In 1983, Logan was sentenced to a life term, without parole, for a murder he did not commit. With journalist Falbaum, he tells how the murderer’s lawyers’ commitment to protect their client’s confidentiality kept him in jail for 26 years. Two public defenders, Dale Coventry and William Kunz, were in possession of evidence of Logan’s innocence from the beginning. They represented Andrew “Gino” Wilson, who was already in custody for murdering two Chicago police officers. Wilson confessed to them that he had also killed the security guard that Logan was convicted of murdering.

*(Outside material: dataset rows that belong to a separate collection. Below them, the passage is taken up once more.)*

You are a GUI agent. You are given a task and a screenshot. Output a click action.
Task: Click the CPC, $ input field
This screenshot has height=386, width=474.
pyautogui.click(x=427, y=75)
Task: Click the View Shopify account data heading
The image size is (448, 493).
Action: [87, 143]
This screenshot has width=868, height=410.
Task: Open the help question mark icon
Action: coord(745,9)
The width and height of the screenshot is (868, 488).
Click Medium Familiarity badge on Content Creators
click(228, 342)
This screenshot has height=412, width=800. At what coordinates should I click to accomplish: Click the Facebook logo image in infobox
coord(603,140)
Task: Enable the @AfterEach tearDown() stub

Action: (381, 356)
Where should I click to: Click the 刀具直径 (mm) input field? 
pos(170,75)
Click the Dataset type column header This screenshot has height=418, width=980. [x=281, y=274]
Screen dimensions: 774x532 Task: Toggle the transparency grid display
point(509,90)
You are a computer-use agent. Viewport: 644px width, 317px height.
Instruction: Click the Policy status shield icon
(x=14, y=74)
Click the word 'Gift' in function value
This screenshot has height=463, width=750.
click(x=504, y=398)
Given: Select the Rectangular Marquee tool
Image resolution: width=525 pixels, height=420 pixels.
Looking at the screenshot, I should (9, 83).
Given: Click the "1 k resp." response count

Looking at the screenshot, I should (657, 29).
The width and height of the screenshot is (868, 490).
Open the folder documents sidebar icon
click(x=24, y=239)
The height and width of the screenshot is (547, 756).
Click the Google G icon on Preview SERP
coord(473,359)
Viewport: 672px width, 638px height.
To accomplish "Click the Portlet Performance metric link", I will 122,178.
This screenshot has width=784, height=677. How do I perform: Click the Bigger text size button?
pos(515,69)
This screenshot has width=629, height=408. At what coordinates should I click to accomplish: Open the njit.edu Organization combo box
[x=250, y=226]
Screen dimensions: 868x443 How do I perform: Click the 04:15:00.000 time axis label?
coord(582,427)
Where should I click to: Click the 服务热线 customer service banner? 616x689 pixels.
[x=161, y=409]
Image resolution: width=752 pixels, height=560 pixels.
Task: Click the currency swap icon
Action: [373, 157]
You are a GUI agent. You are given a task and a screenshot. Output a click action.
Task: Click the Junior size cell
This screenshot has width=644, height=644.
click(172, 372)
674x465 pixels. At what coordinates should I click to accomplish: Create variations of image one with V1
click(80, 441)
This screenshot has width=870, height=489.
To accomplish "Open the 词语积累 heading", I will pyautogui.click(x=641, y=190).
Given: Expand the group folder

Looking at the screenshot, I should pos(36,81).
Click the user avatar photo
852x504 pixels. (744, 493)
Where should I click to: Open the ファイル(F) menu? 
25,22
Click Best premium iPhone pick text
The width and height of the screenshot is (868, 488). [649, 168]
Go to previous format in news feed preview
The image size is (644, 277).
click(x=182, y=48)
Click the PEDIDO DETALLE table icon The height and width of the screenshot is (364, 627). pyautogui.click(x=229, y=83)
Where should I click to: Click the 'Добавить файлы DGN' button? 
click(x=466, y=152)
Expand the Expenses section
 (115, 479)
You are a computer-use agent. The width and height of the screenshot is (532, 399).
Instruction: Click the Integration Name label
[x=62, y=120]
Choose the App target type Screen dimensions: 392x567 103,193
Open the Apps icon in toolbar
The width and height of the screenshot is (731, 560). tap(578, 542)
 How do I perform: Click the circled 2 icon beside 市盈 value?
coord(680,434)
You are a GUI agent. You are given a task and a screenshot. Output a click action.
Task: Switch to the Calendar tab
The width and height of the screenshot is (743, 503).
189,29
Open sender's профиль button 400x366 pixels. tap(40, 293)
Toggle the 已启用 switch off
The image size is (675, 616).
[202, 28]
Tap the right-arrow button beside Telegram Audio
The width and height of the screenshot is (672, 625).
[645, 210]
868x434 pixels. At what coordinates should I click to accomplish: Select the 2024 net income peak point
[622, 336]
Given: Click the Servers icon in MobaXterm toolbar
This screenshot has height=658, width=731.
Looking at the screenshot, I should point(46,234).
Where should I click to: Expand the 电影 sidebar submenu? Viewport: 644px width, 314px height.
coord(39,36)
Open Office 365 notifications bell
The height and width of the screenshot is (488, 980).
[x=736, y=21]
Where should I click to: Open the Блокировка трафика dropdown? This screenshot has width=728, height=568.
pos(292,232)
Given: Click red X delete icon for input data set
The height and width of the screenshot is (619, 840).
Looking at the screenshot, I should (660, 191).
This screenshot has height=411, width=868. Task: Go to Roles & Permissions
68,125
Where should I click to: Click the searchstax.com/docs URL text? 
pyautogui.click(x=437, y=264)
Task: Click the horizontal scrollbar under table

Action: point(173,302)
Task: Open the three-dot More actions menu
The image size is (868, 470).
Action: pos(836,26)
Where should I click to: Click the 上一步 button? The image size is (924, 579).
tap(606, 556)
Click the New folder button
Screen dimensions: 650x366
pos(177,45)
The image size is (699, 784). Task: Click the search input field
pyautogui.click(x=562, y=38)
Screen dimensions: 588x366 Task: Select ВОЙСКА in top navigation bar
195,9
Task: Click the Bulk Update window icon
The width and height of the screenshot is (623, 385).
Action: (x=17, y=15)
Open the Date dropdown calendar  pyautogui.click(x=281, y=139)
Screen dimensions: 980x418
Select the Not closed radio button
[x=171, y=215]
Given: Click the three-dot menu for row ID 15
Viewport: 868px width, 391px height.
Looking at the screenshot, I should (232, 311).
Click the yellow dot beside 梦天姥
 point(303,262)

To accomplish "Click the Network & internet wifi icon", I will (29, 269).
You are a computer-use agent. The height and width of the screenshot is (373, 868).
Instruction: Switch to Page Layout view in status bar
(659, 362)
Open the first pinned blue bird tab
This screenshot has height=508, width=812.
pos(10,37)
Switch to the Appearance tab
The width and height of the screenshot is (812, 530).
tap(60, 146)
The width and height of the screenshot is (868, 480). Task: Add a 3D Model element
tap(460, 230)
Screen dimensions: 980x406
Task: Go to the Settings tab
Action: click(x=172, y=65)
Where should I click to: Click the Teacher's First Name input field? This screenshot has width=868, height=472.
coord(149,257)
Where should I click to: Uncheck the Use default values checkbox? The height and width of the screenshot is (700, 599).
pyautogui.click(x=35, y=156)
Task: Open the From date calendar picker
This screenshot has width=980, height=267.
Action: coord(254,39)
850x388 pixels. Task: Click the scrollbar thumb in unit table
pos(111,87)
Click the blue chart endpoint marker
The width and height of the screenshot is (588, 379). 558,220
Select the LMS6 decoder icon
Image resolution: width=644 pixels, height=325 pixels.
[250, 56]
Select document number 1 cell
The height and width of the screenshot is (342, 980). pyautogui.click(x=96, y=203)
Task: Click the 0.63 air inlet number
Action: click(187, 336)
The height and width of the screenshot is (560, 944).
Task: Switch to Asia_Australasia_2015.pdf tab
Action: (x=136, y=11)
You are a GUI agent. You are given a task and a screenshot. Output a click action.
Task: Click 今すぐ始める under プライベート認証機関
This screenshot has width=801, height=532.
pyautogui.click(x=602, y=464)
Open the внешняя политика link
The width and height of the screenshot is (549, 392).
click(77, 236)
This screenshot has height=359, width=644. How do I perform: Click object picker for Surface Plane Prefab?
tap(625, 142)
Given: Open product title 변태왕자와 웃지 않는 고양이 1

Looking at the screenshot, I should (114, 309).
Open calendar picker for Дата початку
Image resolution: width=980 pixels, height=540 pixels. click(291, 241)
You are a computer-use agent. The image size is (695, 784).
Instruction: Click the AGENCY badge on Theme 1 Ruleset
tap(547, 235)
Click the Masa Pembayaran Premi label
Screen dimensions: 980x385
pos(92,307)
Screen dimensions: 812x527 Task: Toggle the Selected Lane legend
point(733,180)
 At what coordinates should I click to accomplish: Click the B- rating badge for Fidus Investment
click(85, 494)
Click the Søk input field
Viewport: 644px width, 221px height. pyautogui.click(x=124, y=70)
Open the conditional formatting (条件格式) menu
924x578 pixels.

Wilson repeatedly refused to free his defenders from their obligations to him under the legal system’s code of ethics. The lawyers crafted an affidavit testifying to their knowledge and locked it away until Wilson’s death in 2007 freed them from their obligation. Logan’s tribulations involve much more than the concealment of the real murderer’s confession. He had been framed by a unit of the Chicago police under the leadership of Jon Burge, who was later accused of torturing more than 200 suspects between 1972 and 1991. Dismissed from the police, Burge was eventually convicted of perjury and sentenced in 2010 to four years in jail. Even with the revelation of the affidavit, Logan’s lawyers still had to rebut the original prosecutor’s case and also reverse decisions made in earlier attempts at appeal. The suit, which ultimately prevailed and secured Logan’s freedom, proved that “there was never any physical evidence tying me to the crime.” Furthermore, exculpatory evidence—a gun owned by Wilson—was known to police but not disclosed, and police failed to reveal that Wilson told a friend about the murder. Evidence was made up, and witnesses whose evidence was helpful to Logan were not called.
A terrible personal case that brings general conditions into cruelly sharp focus.